Combination of methods

Table 1 summarises the results of the principal component analysis, Rasch model and expert survey for the scaled questionnaire items, alongside decisions and rationales for deleting individual items.

Frequency items.

The frequency items were inspected in a similar fashion, investigating expert ratings and diagnostic relevance. Item 15 had high overlap in content with item 13 and 14. As the latter were rated higher by experts, item 15 was removed. Item 14 refers to a loss of control over eating. This has shown to be a better predictor of eating disorder pathologies than objective binge eating [39]. In order to have an independent item on perceived loss of control over eating [40] as well as a measure of objective binge eating, the order of items 13 and 14 was reversed. Respondents are therefore asked about perceived loss of control first, which is followed by a question on objective binge eating episodes. Items 16 and 17 refer to compensatory behaviours (i.e. taking laxatives and vomiting) and were combined into a single item.

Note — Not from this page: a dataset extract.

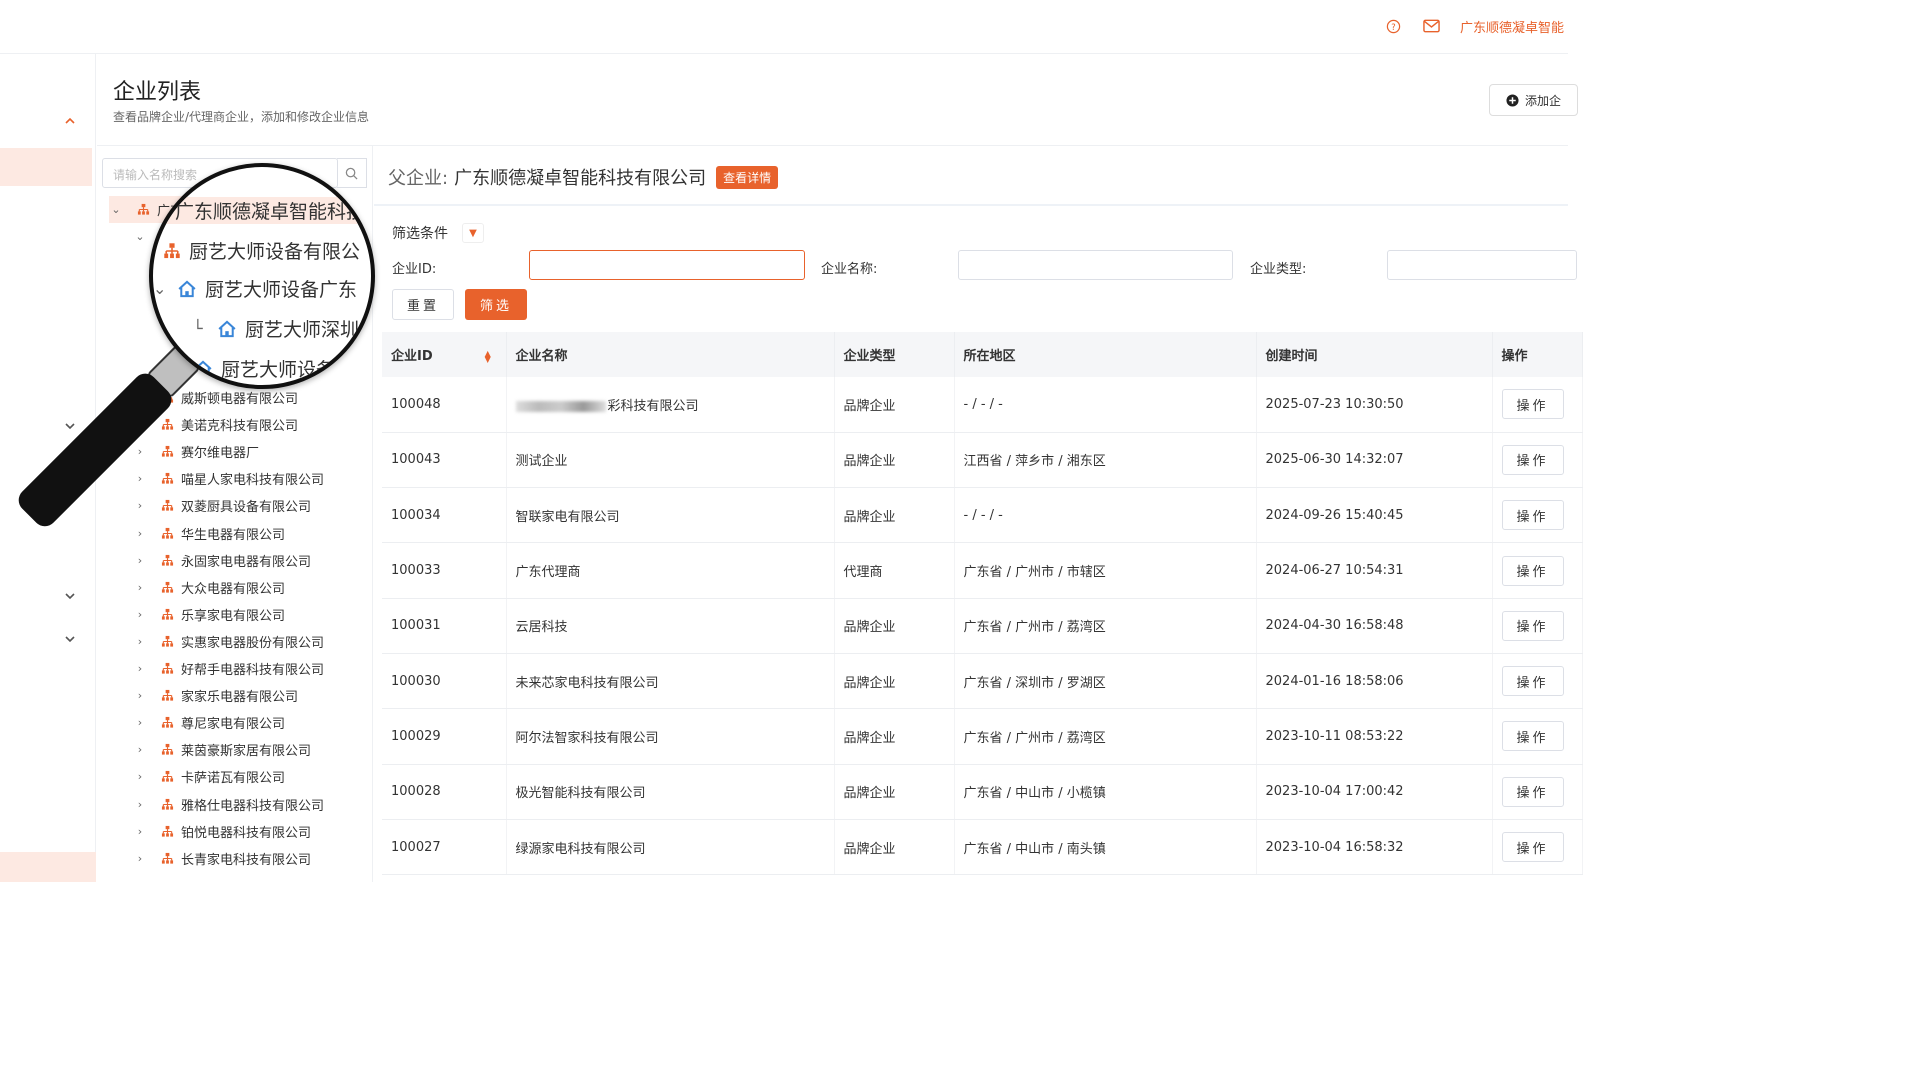 This screenshot has width=1920, height=1080. What do you see at coordinates (220, 173) in the screenshot?
I see `tree-search-input: 请输入名称搜索` at bounding box center [220, 173].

Since the study aimed to develop a measure suitable for sessional outcome measurement, which is likely to be weekly, the response scale was recoded from a 28 day reference to seven days. To reduce missing responses and increase simplicity of coding of the frequency items, a Likert-scale response format was adopted. This resulted in the 12 item EDE-QS (see S2 Appendix), which, unlike the original EDE-Q, consists of a single scale.

Discussion

The aim of study 1 was to develop a short form of the EDE-Q from questionnaire responses of people presenting to mental health services with a wide range of eating disorders. By combining statistical and expert based methods, we sought to develop a shortened version of the EDE-Q that is psychometrically and conceptually sound [41]. The exploratory PCA produced a five-factor model that did not replicate the original EDE-Q subscales, consistent with previous studies [14, 19, 20, 42].

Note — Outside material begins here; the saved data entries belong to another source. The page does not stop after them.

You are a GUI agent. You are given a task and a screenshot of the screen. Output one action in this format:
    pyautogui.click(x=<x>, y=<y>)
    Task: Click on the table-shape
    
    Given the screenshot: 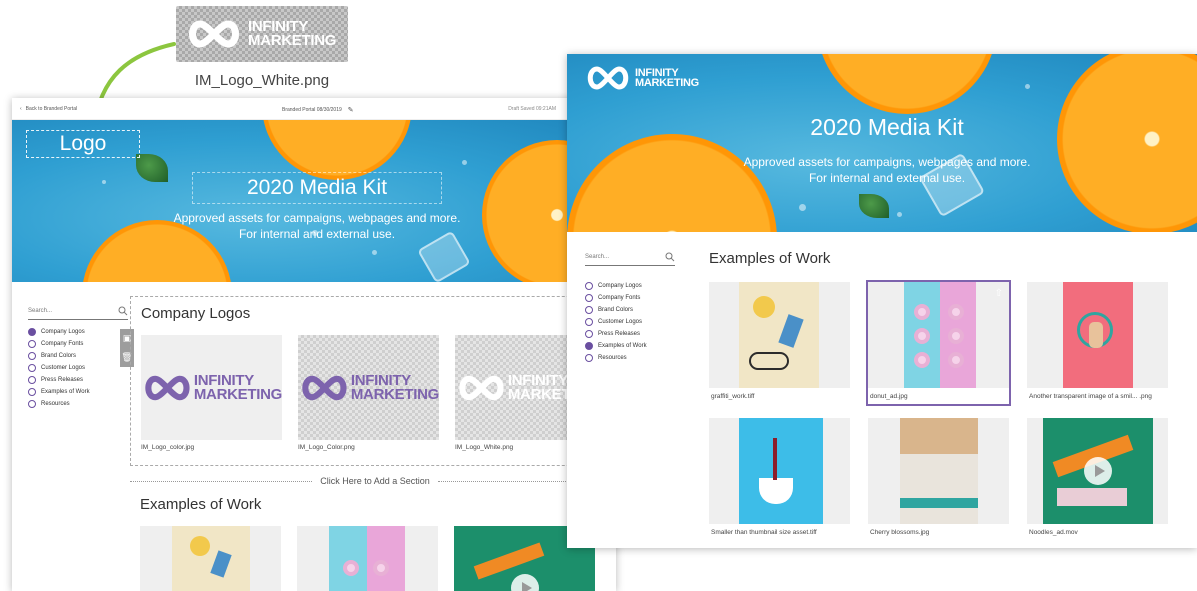 What is the action you would take?
    pyautogui.click(x=1092, y=497)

Altering the response categories to a four-point rating scale, based on Rasch analysis, improved the functioning of the scale although a tendency of respondents to endorse the extreme points of the scale remained. Changing the reference time period of the scale to seven days was intended to improve accuracy of recall and permit evaluation of change over a shorter time frame. Combining statistical analyses and expert ratings resulted in the 12 item EDE-QS. The second study was conducted to evaluate the psychometric properties of the new measure, including its convergent and divergent validity, internal consistency, test-retest reliability and sensitivity in discriminating between people with and without eating disorders.

Study 2

The aim of this study was to validate the EDE-QS, the newly developed short version of the EDE-Q.